Saturday, May 23, 2009

cheating death

I was supposed to die amidst twisted metal and fire last Sunday, but I am not dead. About a month before, a strange acquaintance from a former life notified me by way of internet that he'd had a dream... no it was more than a dream it was a vision. He had seen my love and I die, and then noted that a calender near by read April 17th. Dreams have a way of making sense often despite blatant absurdity. This felt real to him in a way that he didn't really even expect me to understand. But I did understand. Not long before I received his message, I had a similar experience in which I witnessed the death of a dear friend and her young son. As they entered a particular intersection near their home, a man in a large commercial truck was searching for something on the seat next to him, failing to notice the hue of the traffic light shifting from green to yellow to red. Death was immediate upon impact. The next seen was of her husband and daughter alone contemplating a future without the other half of their family. I did not want to scare her, but I had to say something. She agreed to take a different route, and not to drive alone with her son for a while. Perhaps, this new vision was a continuation of something that had I had already set into motion. Maybe the signals are there for those who are willing to hear them. Of course, it could also be that I am crazy like they say, and the only reality that exists is the one that we can see and touch. Whatever the truth of the matter may be, I heeded the warning, stayed home, and planted corn and sunflowers in my garden.
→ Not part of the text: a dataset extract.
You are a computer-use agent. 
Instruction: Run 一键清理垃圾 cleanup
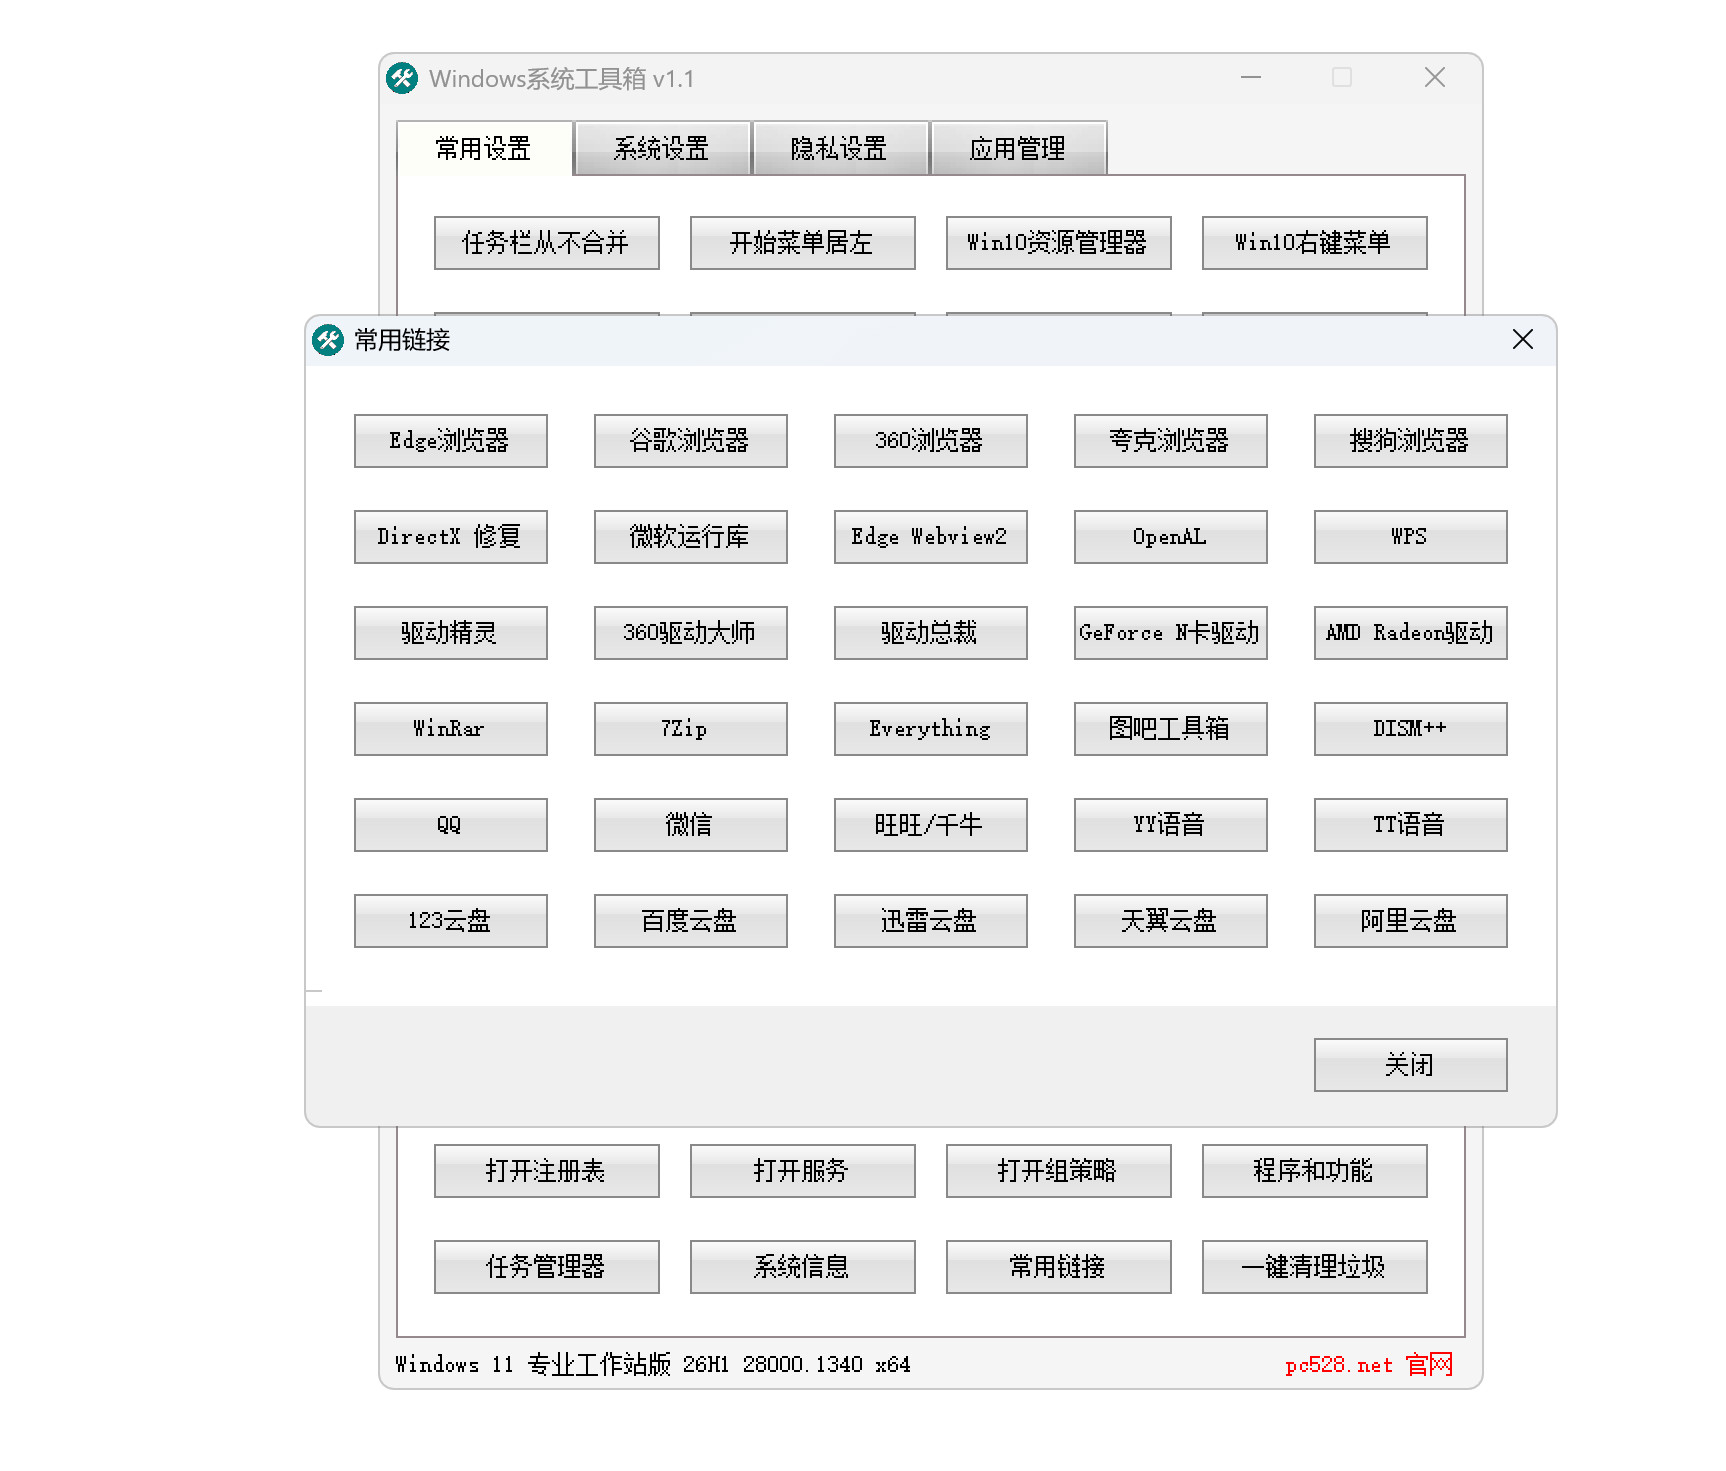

The next day I feel ill. It started with a deep exhaustion like none I'd felt before. Then fluids began leaking from every orifice. No amount of soup or tea or warmth seemed to provide any relief. I tried to will myself well as I have done on many occasions, but my condition continued to worsen. Time stood still. Days passed. Shadows moved across walls. I drifted in and out of medicated sleep. My dreams were haunting and disturbing. I took to reading books that asked intriguing questions about the nature of humanity and the struggle between the individual and the collective. Each author had a way of placing the personal stories of love between alienated people into a greater sociopolitical context that shed gentle light like that of the moon, illuminating the hidden subtleties within their pages. I shivered in the heat and sweated the toxins out of my system. I wrote songs for ghosts. I remembered things I'd intentionally forgotten as everything I'd ever known flowed through the pores of my skin. At last I realized that I may have changed my "fate" but the death that had been meant for me would now have to move through me. I would have to feel it. I would have to suffer, think, ask questions, remember, sweat, cry, and be humbled by the fragility of my body's little system. And now I have taken leave from my sick bed to spend the small amount of energy I have regained to write if for no other reason that to prove that I am in fact still living.